> [Exercise] Return the run of lines below that opens with the line containing "Viewport: 1135px width, 730px height." and closes with the line containing "has height=768, width=1366.", keeping each one exact.

Data section section start

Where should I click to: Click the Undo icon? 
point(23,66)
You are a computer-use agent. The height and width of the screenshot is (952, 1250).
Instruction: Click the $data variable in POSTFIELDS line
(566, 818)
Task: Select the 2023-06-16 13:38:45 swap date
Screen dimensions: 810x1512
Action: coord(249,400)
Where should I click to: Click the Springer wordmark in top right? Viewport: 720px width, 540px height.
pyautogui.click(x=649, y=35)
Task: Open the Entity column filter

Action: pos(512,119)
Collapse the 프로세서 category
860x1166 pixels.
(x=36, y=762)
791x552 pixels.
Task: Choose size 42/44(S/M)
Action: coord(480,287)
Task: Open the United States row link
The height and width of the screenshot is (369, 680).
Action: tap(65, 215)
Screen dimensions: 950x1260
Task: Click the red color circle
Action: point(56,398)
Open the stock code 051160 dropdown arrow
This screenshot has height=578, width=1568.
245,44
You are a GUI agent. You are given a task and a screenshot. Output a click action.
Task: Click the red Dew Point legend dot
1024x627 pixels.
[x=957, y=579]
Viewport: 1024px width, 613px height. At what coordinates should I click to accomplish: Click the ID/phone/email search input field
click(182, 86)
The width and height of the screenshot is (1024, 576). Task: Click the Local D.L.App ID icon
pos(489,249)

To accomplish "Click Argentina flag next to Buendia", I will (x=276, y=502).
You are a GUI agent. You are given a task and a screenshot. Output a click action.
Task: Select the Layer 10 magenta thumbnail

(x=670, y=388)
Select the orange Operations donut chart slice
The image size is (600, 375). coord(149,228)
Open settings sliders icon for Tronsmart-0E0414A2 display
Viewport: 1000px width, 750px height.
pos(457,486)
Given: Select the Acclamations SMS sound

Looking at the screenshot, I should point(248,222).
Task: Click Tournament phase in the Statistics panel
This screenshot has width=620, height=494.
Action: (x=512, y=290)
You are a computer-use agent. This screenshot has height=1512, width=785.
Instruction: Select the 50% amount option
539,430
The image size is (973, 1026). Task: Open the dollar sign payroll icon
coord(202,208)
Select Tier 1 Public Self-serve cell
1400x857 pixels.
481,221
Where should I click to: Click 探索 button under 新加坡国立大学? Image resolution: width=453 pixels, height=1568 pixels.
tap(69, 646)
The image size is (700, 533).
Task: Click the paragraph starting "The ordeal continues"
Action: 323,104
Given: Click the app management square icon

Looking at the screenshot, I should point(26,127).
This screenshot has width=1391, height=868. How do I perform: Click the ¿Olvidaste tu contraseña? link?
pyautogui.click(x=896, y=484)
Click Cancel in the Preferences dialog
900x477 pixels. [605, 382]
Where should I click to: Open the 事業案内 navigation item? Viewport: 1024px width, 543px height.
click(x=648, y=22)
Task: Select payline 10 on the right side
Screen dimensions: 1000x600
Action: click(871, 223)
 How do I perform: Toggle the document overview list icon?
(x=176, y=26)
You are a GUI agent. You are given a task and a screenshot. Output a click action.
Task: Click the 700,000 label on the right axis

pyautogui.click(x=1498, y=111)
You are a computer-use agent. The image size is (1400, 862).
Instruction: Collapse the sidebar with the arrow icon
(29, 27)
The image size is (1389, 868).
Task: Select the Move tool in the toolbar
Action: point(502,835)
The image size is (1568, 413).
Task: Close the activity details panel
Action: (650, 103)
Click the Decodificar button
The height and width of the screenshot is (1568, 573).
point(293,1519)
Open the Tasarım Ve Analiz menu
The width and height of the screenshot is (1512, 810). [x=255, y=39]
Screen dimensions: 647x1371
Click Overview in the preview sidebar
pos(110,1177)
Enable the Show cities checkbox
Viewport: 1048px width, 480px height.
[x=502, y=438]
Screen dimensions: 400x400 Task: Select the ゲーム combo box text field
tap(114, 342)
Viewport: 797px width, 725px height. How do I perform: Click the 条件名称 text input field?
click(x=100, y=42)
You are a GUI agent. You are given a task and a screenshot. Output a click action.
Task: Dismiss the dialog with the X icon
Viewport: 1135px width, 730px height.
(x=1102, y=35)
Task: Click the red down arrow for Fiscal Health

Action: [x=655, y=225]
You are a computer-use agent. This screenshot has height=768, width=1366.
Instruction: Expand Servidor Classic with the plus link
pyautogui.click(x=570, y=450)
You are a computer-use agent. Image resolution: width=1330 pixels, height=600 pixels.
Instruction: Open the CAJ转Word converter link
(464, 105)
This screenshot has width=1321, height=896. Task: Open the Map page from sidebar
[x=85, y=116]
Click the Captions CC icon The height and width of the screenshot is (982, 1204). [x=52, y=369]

Data section section end

> [Exercise result]
Viewport: 1135px width, 730px height.
(x=1102, y=35)
Task: Click the red down arrow for Fiscal Health

Action: [x=655, y=225]
You are a computer-use agent. This screenshot has height=768, width=1366.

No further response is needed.